Play the Documentary wrapped in early fall, and I attended a private crowdfunding screener in Phoenix recently. As an arts educator in my day to day life, this documentary hit close to home. Oftentimes arts are cut first when monies aren’t available because music instruments, cameras, and paint supplies cost money (unlike some core classes that require only antiquated textbooks and notebook paper), but the decision makers don’t realize that studies show that music education increases math scores.

Steinkamp’s Play addresses these issues by having the musicians speak the music. Much of the film showcases musicians from not only west United States but also from included musicians in New York and Ireland.  The film captured these stories of musicians from Time Square to the Cliffs of Moher in Ireland where Steinkamp interviewed an Irish musician who upon retiring picked up his pipes and plays for the tourists. With sweeping drone footage over our natural world from California to the Irish cliffs, the film reminds us of the harmonies of nature and how it’s imperative we still those harmonies in our young musicians.

While the film connects musicians from all walks of life, it focuses on a few more than others. The interviews with Michael Carter struck me because there was a story behind how we fell into banjo-playing. When he joined the band Jared & the Mill he was a guitarist but another member played guitar better. Then his grandfather contacted him and offered to ship him an old banjo that was in the family since Carter was young. In Play, Carter discusses how he was “meant to fall in love with it” and how the music almost chose him.
·····
▶ Problems to solve:
• A. Restate the part of the review of Play that opens with the words containing "While the film" and closes with "almost chose him.", substituting "uncle" for "grandfather".
• B. Continue the review of the documentary Play, starting after its final sentence.

▶ Data provided:
·····
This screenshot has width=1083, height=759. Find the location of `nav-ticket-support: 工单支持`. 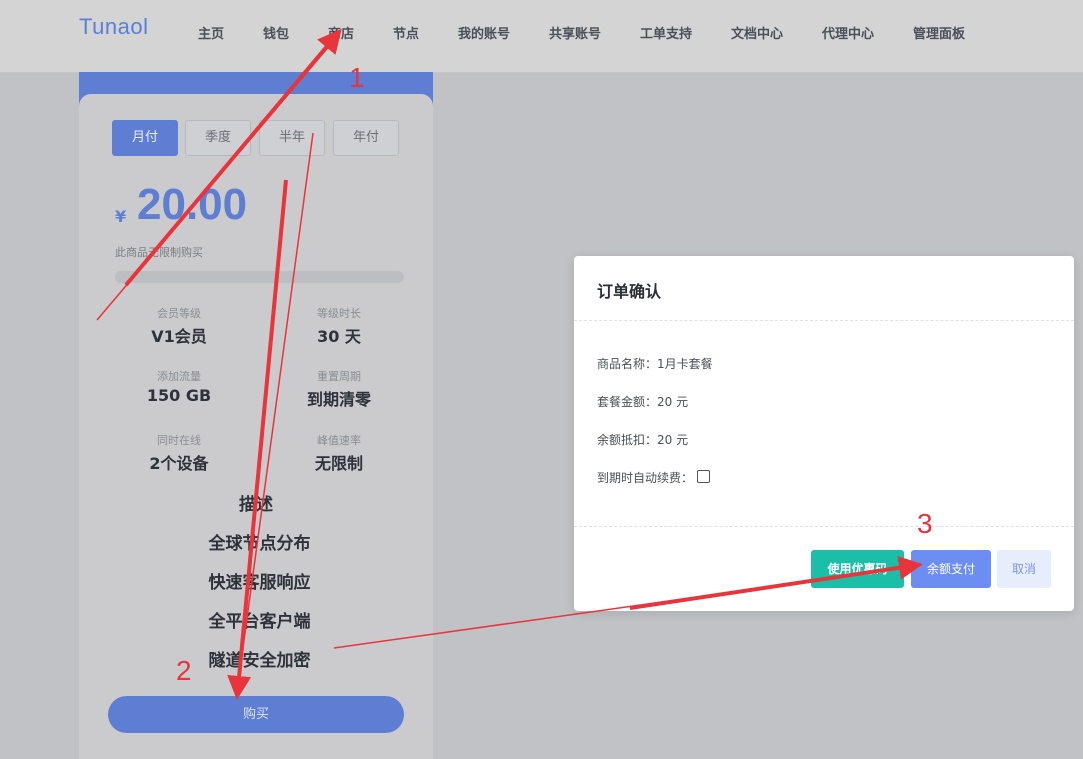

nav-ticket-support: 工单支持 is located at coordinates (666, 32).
·····
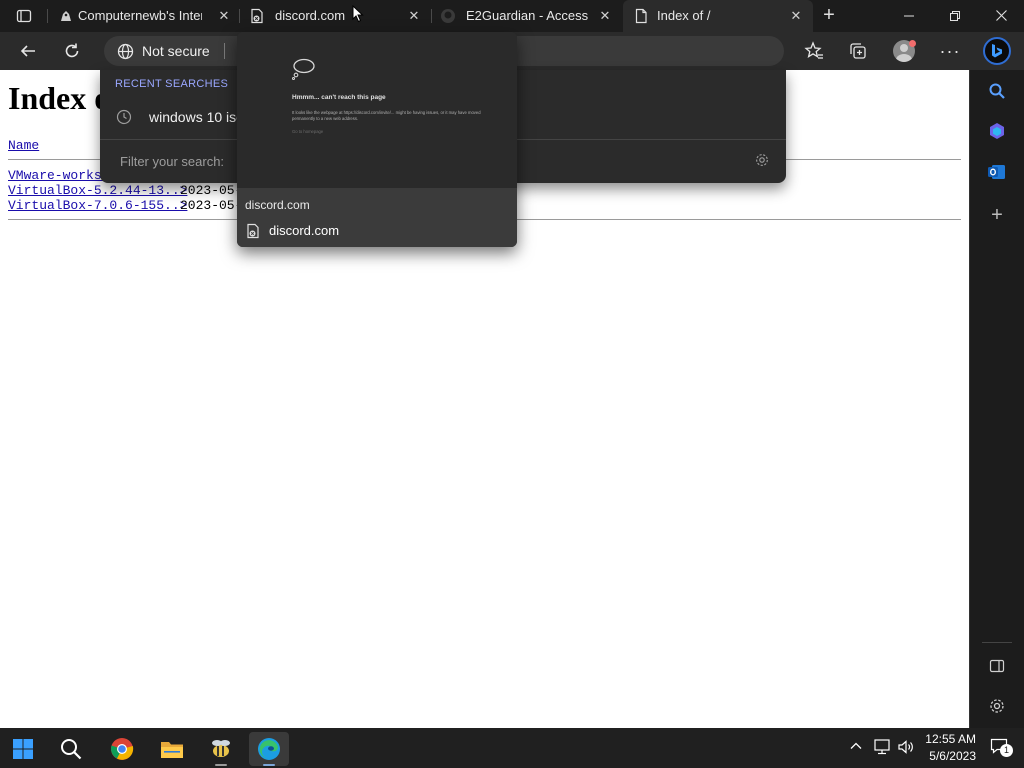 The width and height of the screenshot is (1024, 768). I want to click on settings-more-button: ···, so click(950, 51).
·····
▶ Task results:
• A.
While the film connects musicians from all walks of life, it focuses on a few more than others. The interviews with Michael Carter struck me because there was a story behind how we fell into banjo-playing. When he joined the band Jared & the Mill he was a guitarist but another member played guitar better. Then his uncle contacted him and offered to ship him an old banjo that was in the family since Carter was young. In Play, Carter discusses how he was “meant to fall in love with it” and how the music almost chose him.

• B.
Much of the film was inspiring, but a bit with a high school bad was down right hilarious Steinkamp interview a public school music teacher who teaches the gamut from young children to the high school drum major, and in a montage following the interview the school’s drum corp performed for the cameras with a goofy dance that clearly demonstrates that music is fun. Play the Documentary clearly demonstrates that no matter if children pick up melodicas, bass clarinets, cellos, trumpets, or even just honed their own voices in barbershop quartets, music is truly a universal language in our schools.

Steinkamp who sat down to discuss this project argued that the impetus for Play was to inspire. “I wanted to make a film that would inspire more people to play music. I wanted to show the  amazing beauty and importance of as many instruments as I could find in my travels, to be the only proof needed.”

Play the Documentary’s message is clear. Art and music explicitly are good for the soul. David Wish CEO of Little Kids Rock, a national 501 nonprofit organization based in Verona, New Jersey that provides free music instruction and instruments to under-served public school districts across the United States, said it best. If we want to live in a world of education, we must invest in music.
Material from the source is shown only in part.